The Lives of a Bengal Lancer
- The Lives of a Bengal Lancer
- Author: Francis Yeats-Brown
- Language: English
- Genre: Autobiography
- Publisher: The Viking Press
- Publication date: 1930
- Publication place: United Kingdom
- Pages: 304
- ISBN: 978-141-791-294-0

= The Lives of a Bengal Lancer (book) =

1930 autobiography of Francis Yeats-Brown

The Lives of a Bengal Lancer is a 1930 autobiography of British cavalry officer Francis Yeats-Brown published by The Viking Press. The autobiography's release was met with highly positive reviews and Yeats-Brown was awarded the James Tait Black Memorial Prize of 1930.

In 1935, the book was made into a Hollywood blockbuster by the same name starring Gary Cooper, Franchot Tone, Richard Cromwell. The film was nominated for seven Academy Awards including Best Director, Best Original Screenplay, and Best Picture. The film does not follow the plot of the book.

== Plot ==
In 1905, Francis Yeats-Brown, then a young cavalryman, arrives in Bengal to serve in the 17th Bengal Lancers on the Northwest Frontier of British India.
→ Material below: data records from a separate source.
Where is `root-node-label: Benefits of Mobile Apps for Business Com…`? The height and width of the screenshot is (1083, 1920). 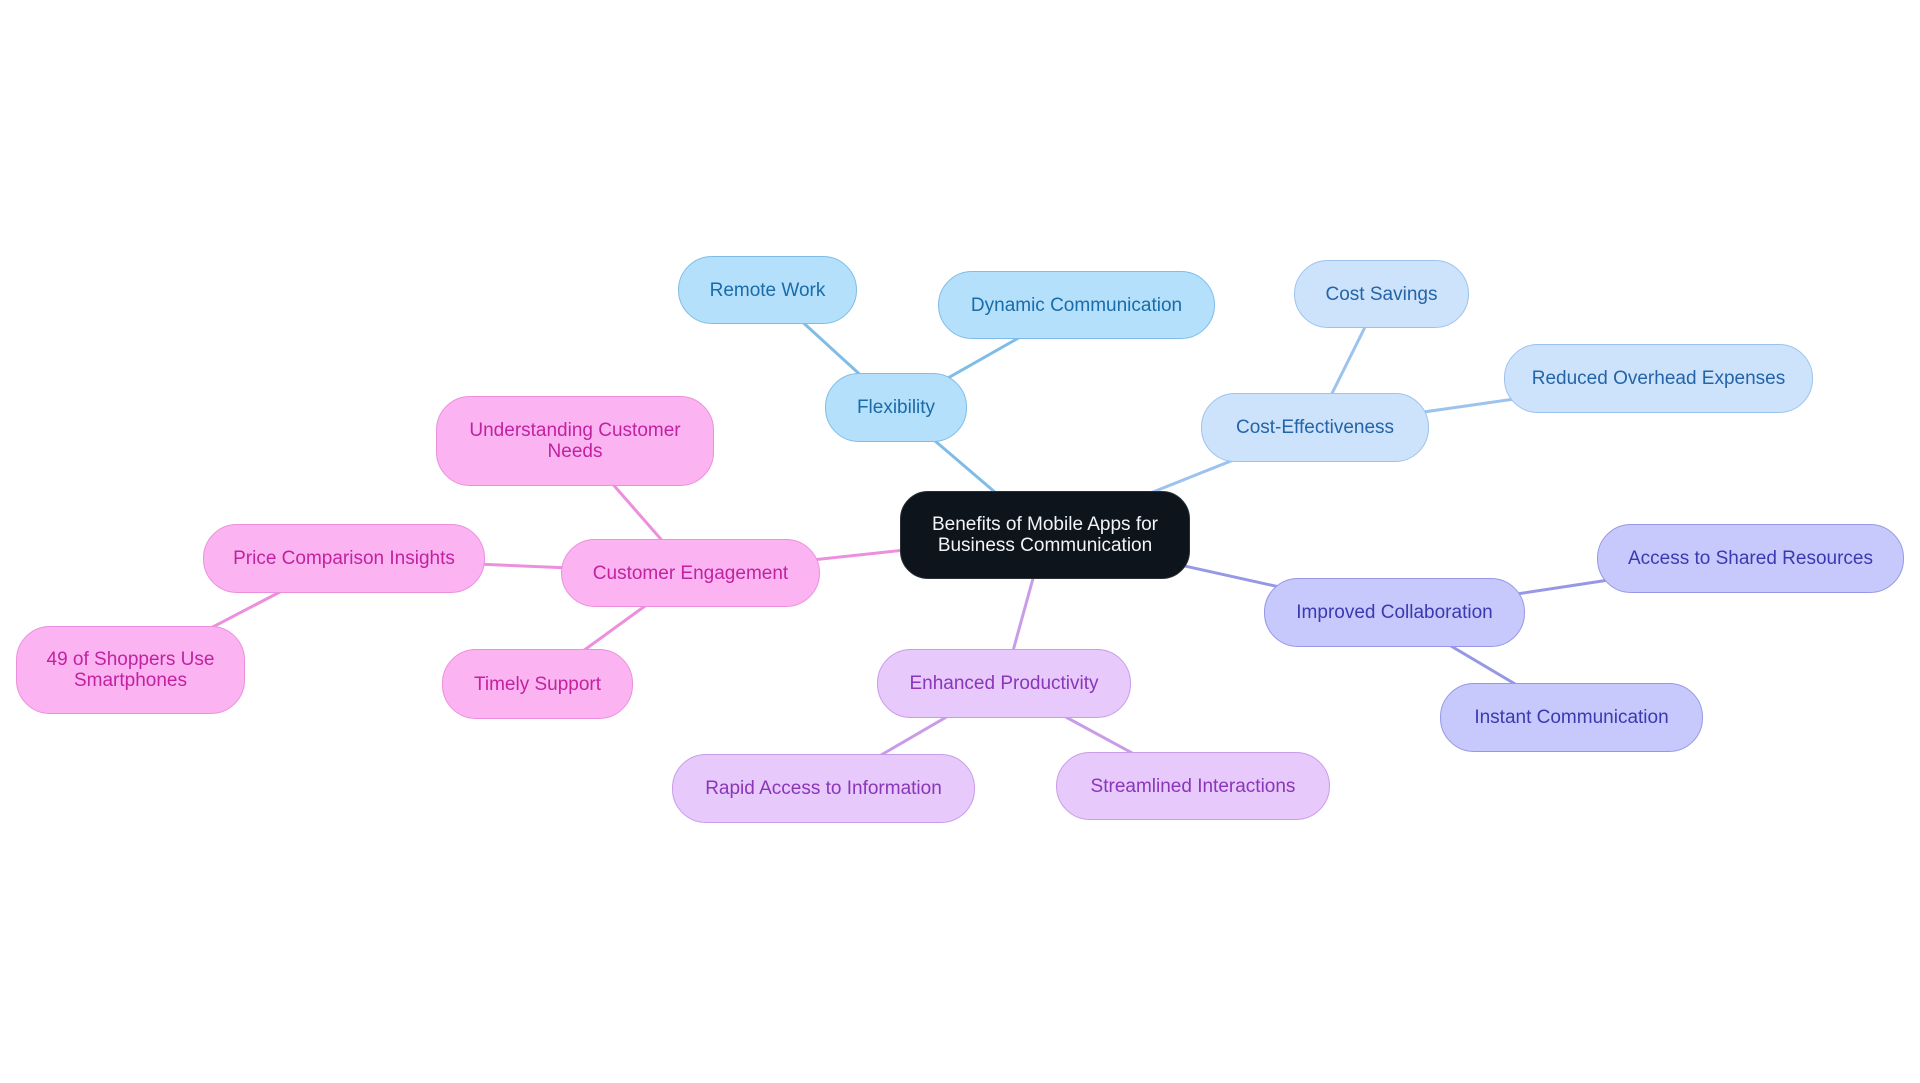 root-node-label: Benefits of Mobile Apps for Business Com… is located at coordinates (1044, 535).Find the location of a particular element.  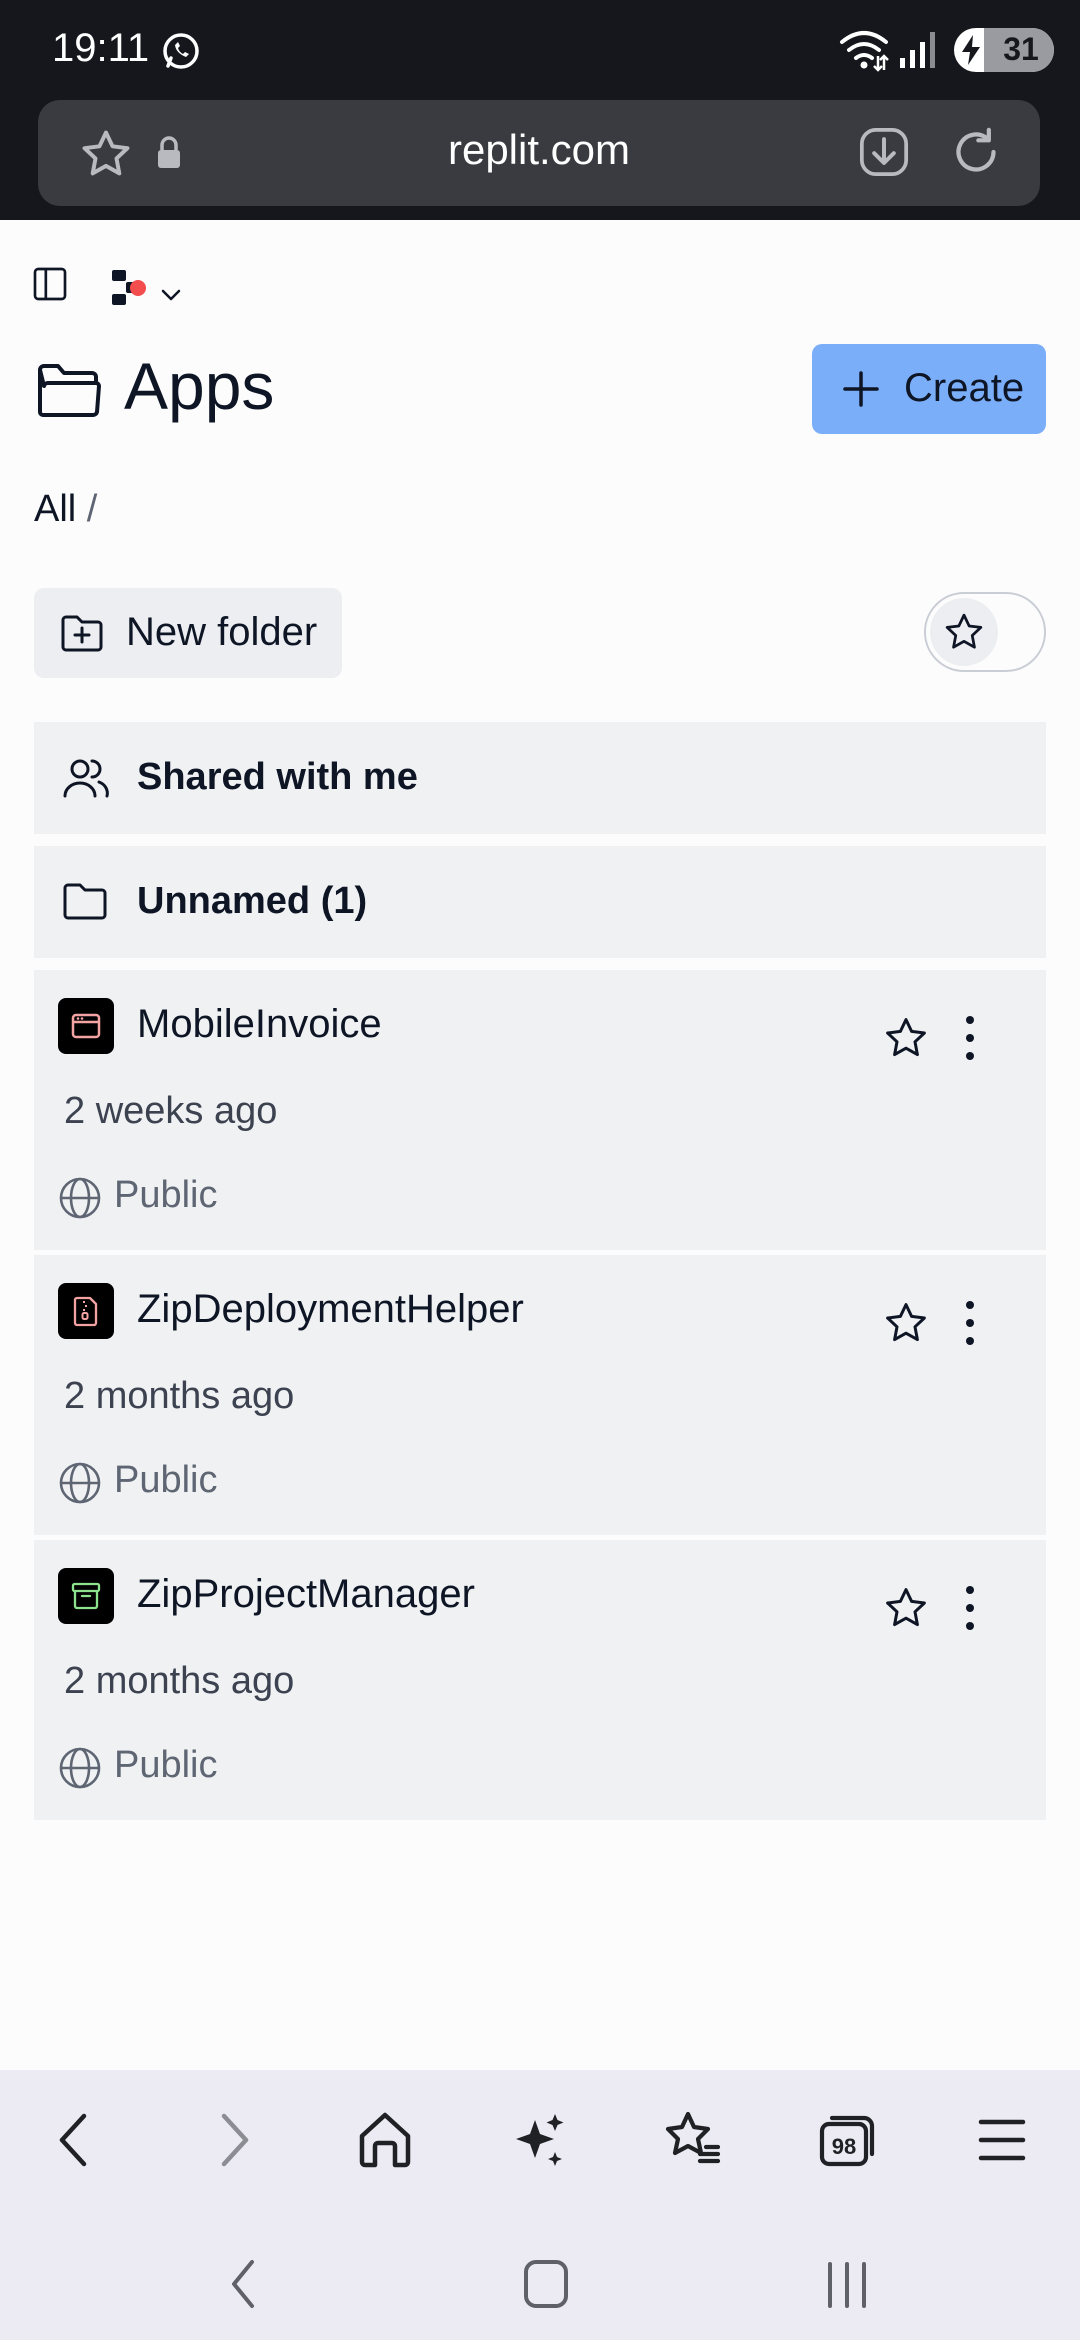

create-button: Create is located at coordinates (929, 389).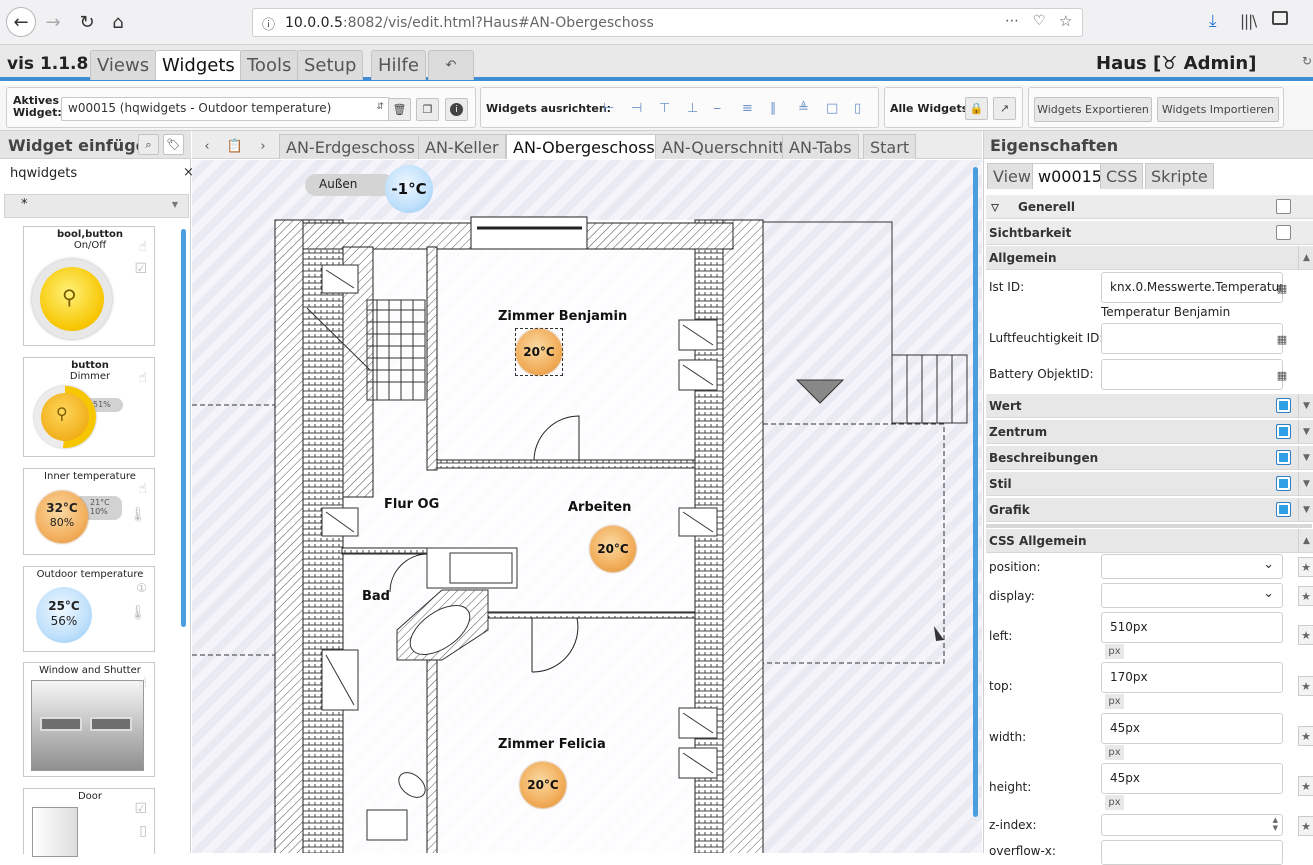  I want to click on widget-onoff: bool,button On/Off ⚲ ☝ ☑, so click(89, 286). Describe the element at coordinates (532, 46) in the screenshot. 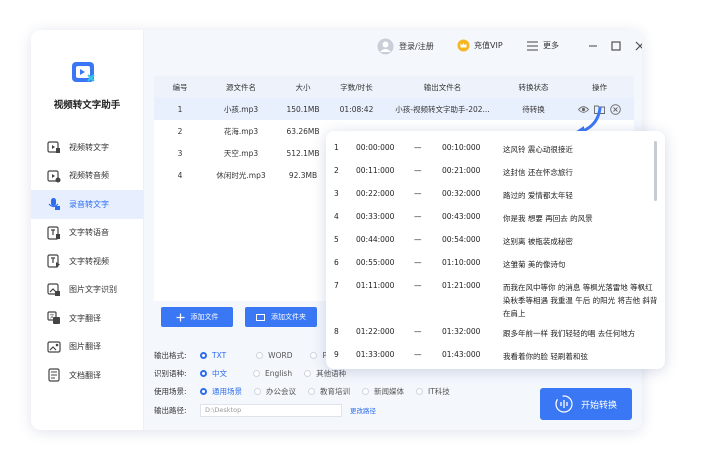

I see `menu-icon` at that location.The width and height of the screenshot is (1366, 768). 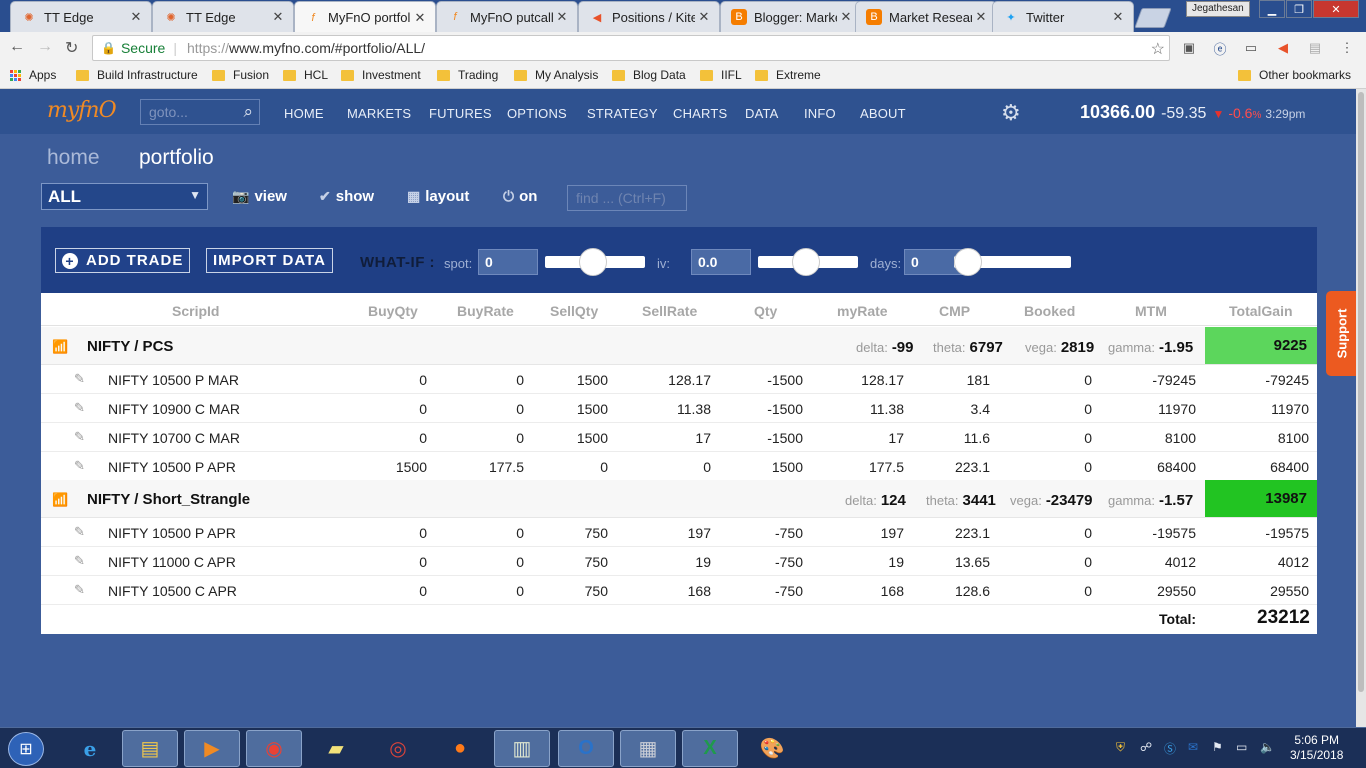 I want to click on col-buyrate: BuyRate, so click(x=486, y=311).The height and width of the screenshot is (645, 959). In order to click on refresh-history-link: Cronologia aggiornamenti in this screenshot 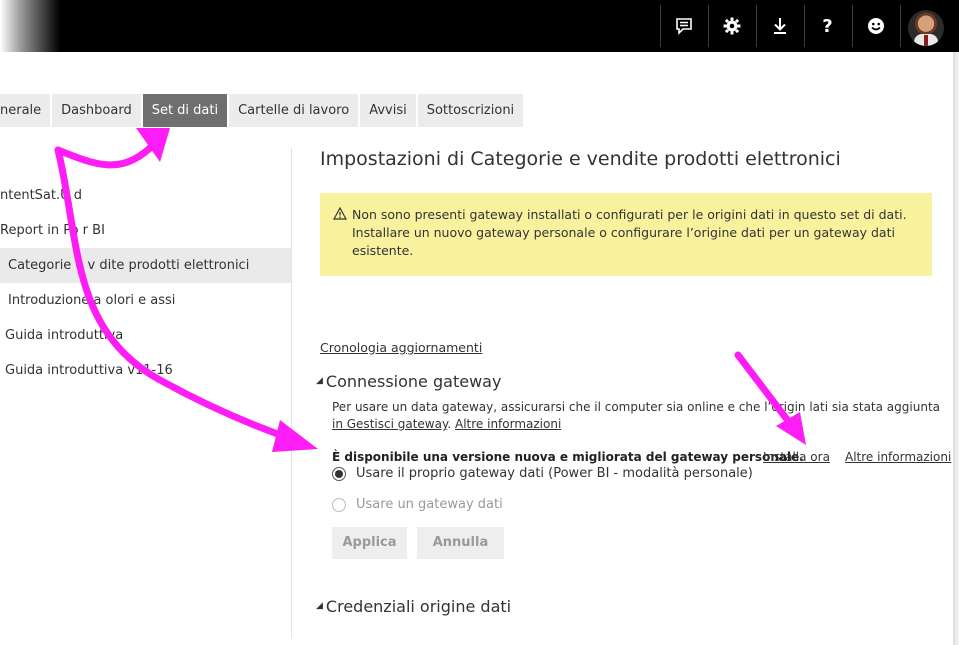, I will do `click(401, 348)`.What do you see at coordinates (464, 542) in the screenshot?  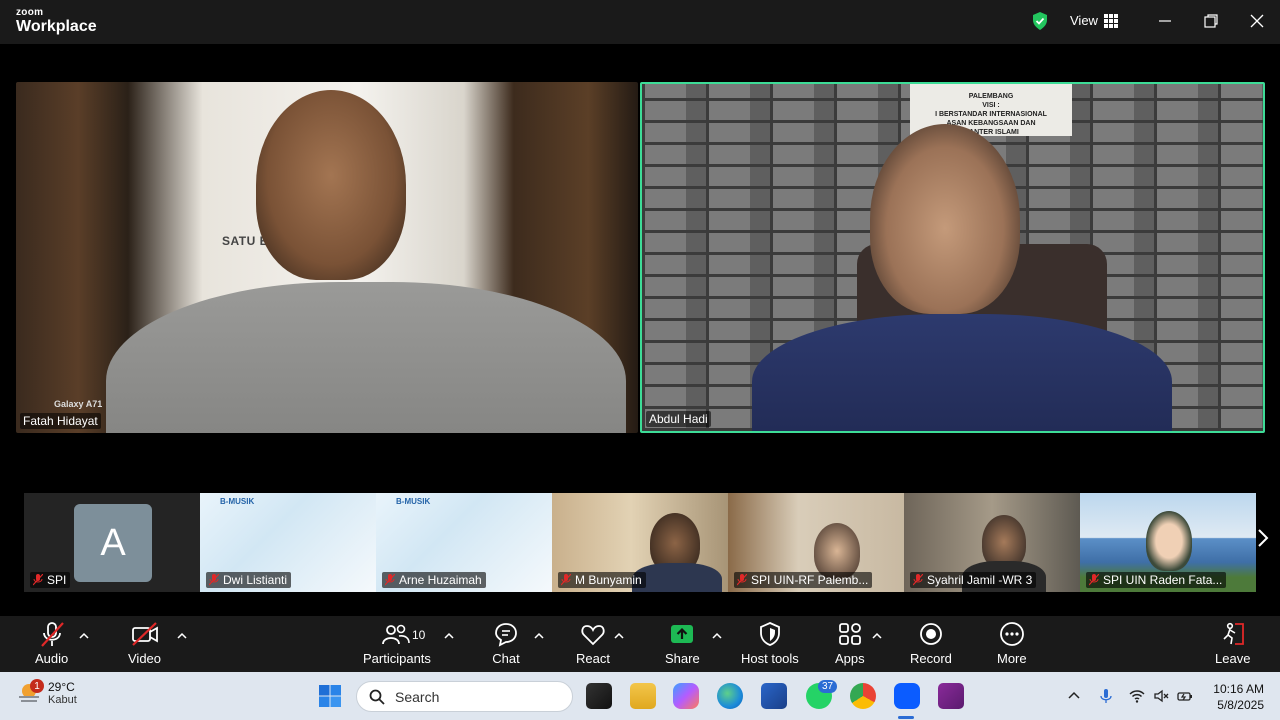 I see `thumbnail-arne-huzaimah: B-MUSIK Arne Huzaimah` at bounding box center [464, 542].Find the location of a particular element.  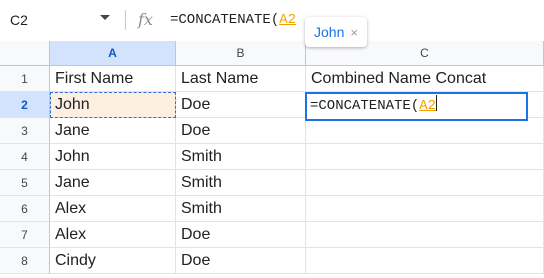

cell-b1: Last Name is located at coordinates (241, 79).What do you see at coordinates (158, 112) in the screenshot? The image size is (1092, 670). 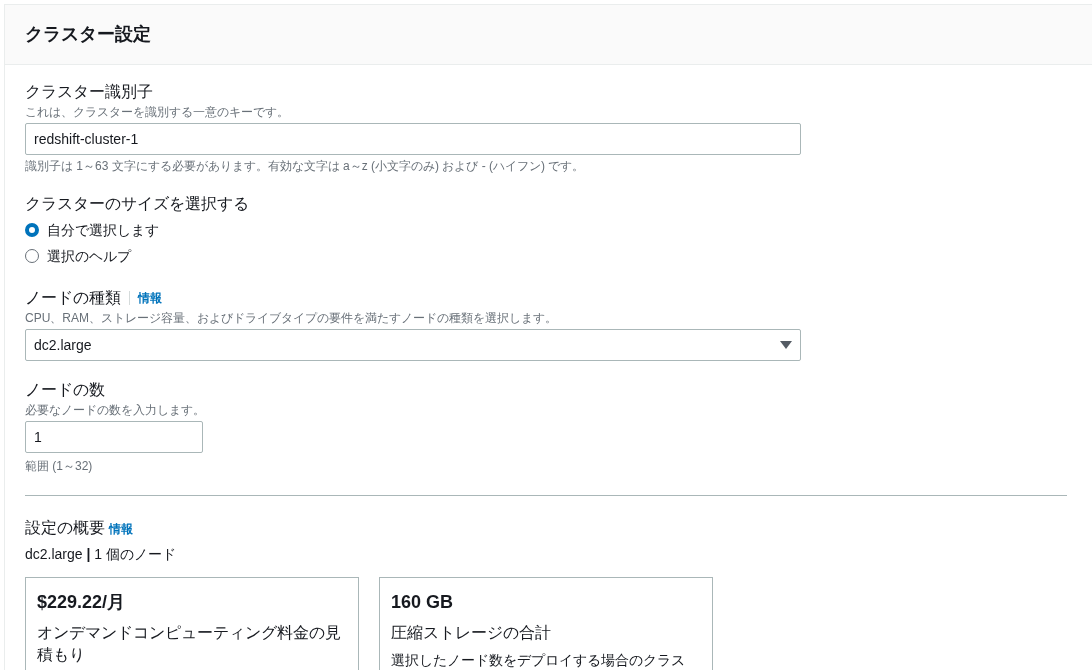 I see `field-description: これは、クラスターを識別する一意のキーです。` at bounding box center [158, 112].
He quickly discovers that life in the presence of his fellow soldiers is anything but boring. When not on active duty, he spends his time riding horses around the countryside, hunting boars, smoking tobacco and studying Indian mysticism. He sees active service in France in 1914 and becomes a military air observer in Mesopotamia in 1915. He eventually becomes a prisoner of war of the Ottoman Empire and makes unsuccessful attempts at escape. Yeats-Brown returns to India in 1919, continues to serve in the Cavalry and continues to study yoga.